**Action item:** I would like each line of the data that holds the word "Apartment" copied out.

Collected data:
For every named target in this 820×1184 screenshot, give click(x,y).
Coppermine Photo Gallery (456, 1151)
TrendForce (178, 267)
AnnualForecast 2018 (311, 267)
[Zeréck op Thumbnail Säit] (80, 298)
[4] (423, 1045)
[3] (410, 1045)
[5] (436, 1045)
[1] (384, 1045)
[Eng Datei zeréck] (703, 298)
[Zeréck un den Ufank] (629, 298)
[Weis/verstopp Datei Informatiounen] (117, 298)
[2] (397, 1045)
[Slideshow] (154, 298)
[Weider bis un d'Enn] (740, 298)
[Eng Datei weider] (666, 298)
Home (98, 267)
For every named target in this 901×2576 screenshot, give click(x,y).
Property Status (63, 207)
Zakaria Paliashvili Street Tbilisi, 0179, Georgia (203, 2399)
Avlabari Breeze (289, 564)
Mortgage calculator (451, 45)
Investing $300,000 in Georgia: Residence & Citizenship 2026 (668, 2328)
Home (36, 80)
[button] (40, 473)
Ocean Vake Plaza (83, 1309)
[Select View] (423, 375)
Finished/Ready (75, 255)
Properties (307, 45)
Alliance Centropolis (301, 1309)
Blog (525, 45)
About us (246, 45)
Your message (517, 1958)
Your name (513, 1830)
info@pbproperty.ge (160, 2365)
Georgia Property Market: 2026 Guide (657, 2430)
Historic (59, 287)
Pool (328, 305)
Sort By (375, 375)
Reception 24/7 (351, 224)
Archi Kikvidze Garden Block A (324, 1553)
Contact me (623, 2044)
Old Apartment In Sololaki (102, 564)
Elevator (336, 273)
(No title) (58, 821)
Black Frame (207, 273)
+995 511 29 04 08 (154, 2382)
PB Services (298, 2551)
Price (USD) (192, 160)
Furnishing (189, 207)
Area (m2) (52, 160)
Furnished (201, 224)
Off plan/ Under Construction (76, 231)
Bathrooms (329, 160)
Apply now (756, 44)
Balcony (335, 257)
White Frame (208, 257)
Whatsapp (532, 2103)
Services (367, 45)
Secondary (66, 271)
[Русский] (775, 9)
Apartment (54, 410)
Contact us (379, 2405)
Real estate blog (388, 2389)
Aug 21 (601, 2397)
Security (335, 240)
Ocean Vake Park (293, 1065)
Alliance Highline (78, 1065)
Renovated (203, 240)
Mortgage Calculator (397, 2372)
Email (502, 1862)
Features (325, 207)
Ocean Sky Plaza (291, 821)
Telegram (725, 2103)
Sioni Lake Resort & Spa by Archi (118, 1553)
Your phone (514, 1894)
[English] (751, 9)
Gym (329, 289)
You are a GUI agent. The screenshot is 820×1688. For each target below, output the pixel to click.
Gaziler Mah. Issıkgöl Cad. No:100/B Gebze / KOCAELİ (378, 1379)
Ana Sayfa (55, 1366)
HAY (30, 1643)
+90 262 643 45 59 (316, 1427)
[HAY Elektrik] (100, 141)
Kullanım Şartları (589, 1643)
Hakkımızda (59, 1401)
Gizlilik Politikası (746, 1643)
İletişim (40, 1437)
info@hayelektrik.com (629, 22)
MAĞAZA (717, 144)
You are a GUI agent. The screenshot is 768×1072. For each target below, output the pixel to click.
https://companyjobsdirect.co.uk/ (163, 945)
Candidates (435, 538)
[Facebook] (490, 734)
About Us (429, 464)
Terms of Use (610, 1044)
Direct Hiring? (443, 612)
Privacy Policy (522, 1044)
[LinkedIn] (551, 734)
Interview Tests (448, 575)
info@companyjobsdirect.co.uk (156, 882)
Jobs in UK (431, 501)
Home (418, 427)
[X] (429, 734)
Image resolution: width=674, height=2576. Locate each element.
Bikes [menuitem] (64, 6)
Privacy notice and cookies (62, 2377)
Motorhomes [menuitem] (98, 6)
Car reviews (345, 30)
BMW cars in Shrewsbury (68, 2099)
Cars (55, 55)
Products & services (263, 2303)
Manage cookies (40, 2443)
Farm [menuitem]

**Solved exercise:**
Old Apartment In Sololaki (102, 564)
Apartment (54, 410)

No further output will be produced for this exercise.